No es casual que mientras esta expedición ocurría, otras narrativas se disputaban la atención mediática: influencers visitando bunkers, debates artificiales sobre la superioridad moral de los drones, memes que se devoran entre sí. La pregunta es: ¿a quién le importa que exista una estrella de mar robusta, con “culo”, en el cañón de Mar del Plata? ¿Quién decide qué merece ser noticia?

En un mundo gobernado por el “scroll emocional” —como dijo alguna vez alguien con lucidez tuitera— lo que se muestra configura lo que se considera real. Por eso, transmitir ciencia es un acto político. Reivindicar el saber cómo derecho colectivo. No dejar que la oscuridad del fondo sea también la oscuridad de la ignorancia. Y recordar que incluso bajo toneladas de agua, en un país con mil urgencias, hay quienes todavía apuestan por el saber. Y por compartirlo.
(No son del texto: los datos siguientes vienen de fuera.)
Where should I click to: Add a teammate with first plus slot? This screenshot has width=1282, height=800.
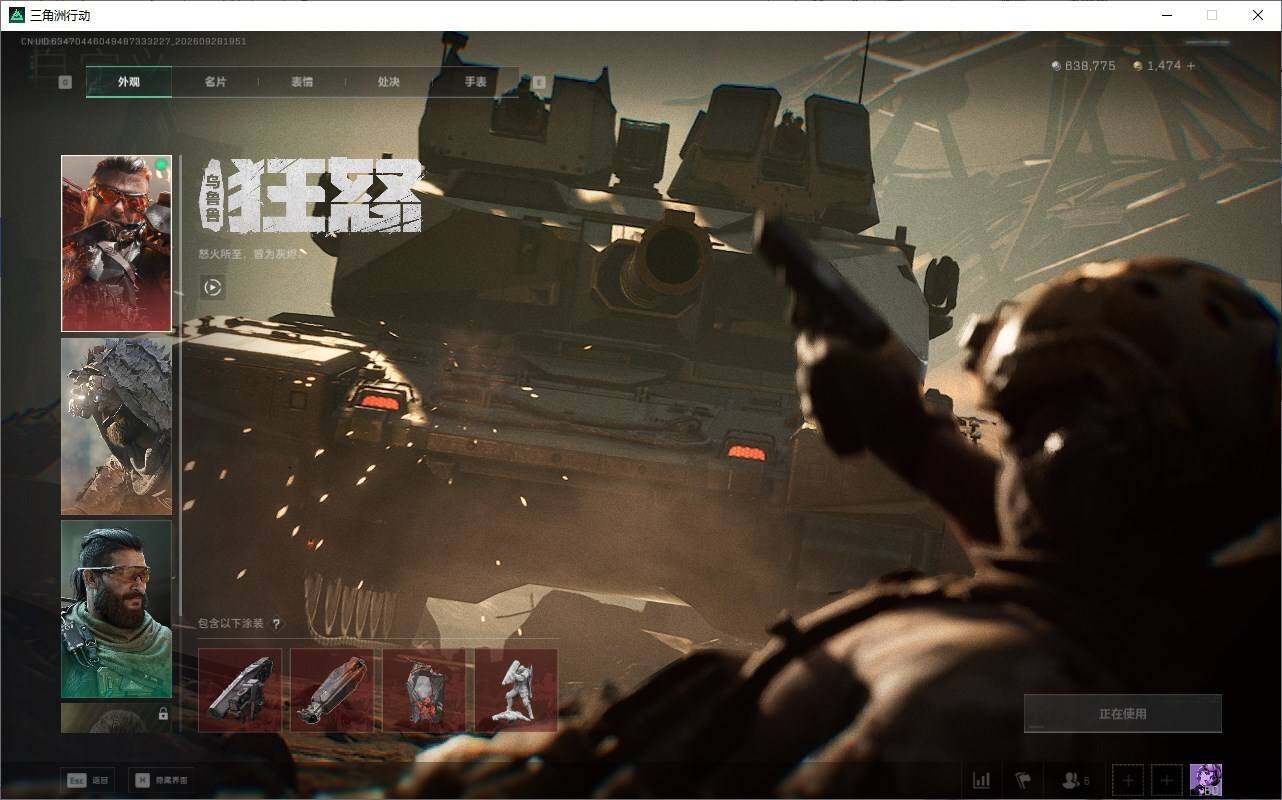click(x=1128, y=780)
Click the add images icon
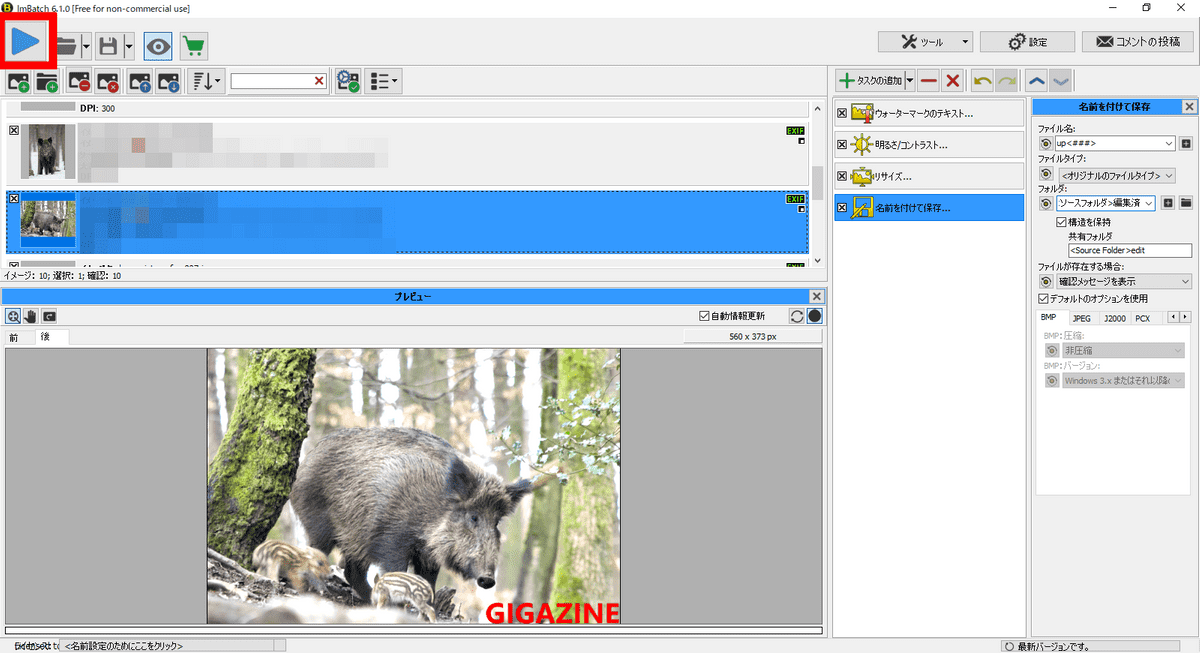 tap(18, 81)
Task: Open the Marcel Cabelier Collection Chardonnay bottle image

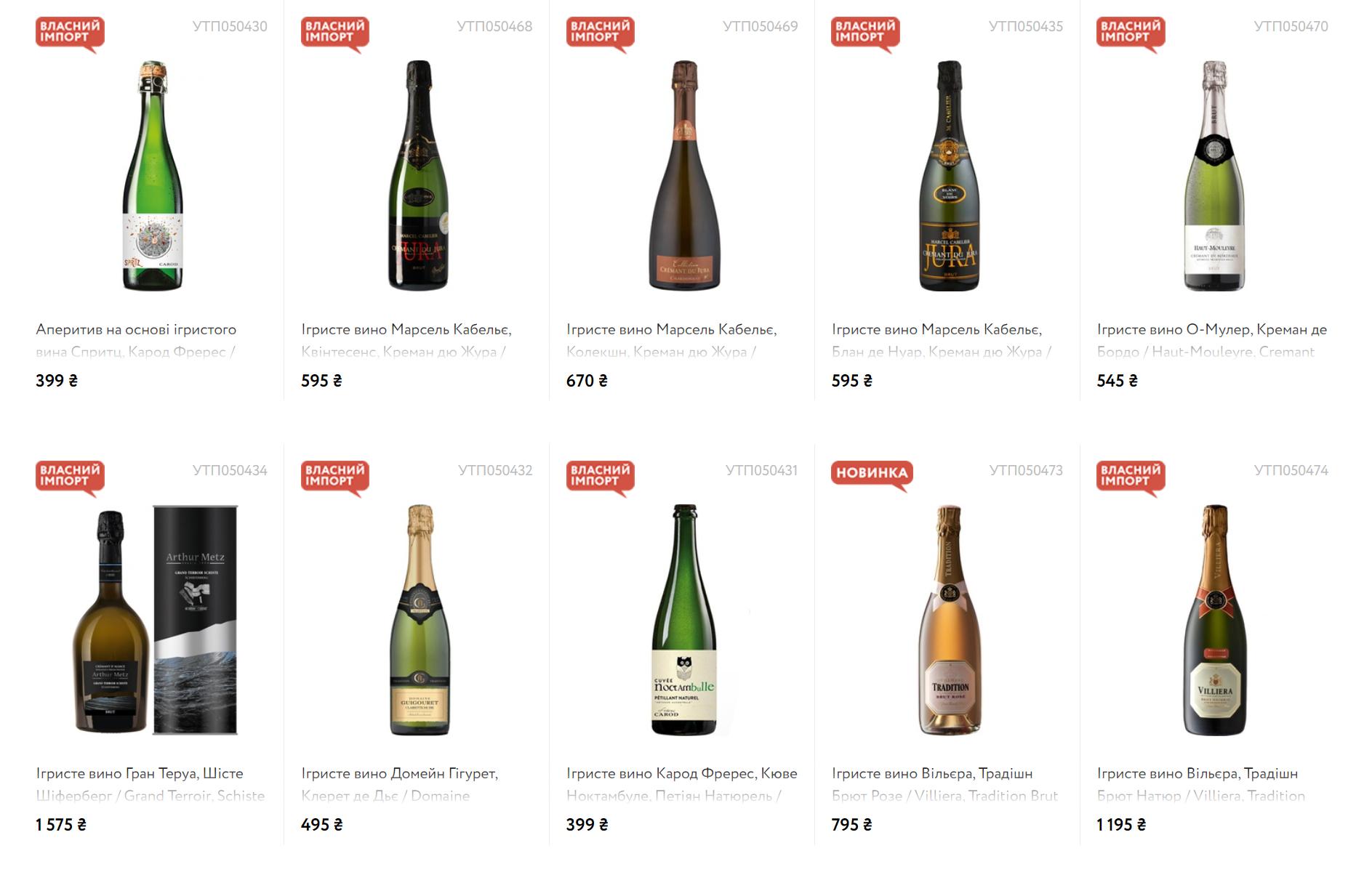Action: point(683,176)
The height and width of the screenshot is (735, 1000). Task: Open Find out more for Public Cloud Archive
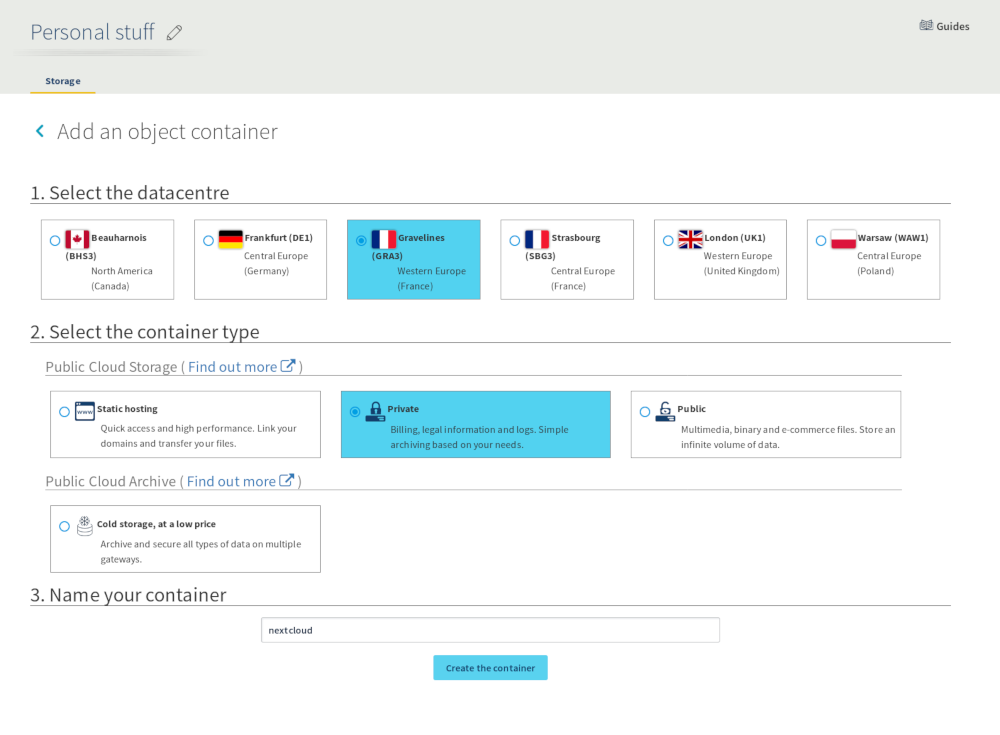click(x=234, y=481)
Tal vez lo más radical que pueda hacer hoy un país no sea instalar servidores de IA generativa, sino volver a invertir en ciencia básica. En científicos que viajan semanas para ver un coral. En laboratorios públicos. En jóvenes que deciden estudiar biología marina, aunque eso no dé likes ni dinero inmediato.

La metáfora final no es compleja: mientras se discute si hay o no fondos suficientes para sostener al Conicet, sus científicos descienden al fondo del mar y encuentran vida. Mientras se negocia con el Fondo Monetario, otro fondo —el del conocimiento, la historia, la biodiversidad, la imaginación— emerge. No es casualidad. Es causalidad.

Tal vez ahí esté la pregunta que sobrevive a todo: ¿qué tipo de país quiere seguir mirando hacia abajo, no para hundirse, sino para comprender?

El fondo no siempre es monetario, ni internacional, ni caída. A veces puede ser origen: desde allí quizás se pueda ascender y al fin ver con más claridad.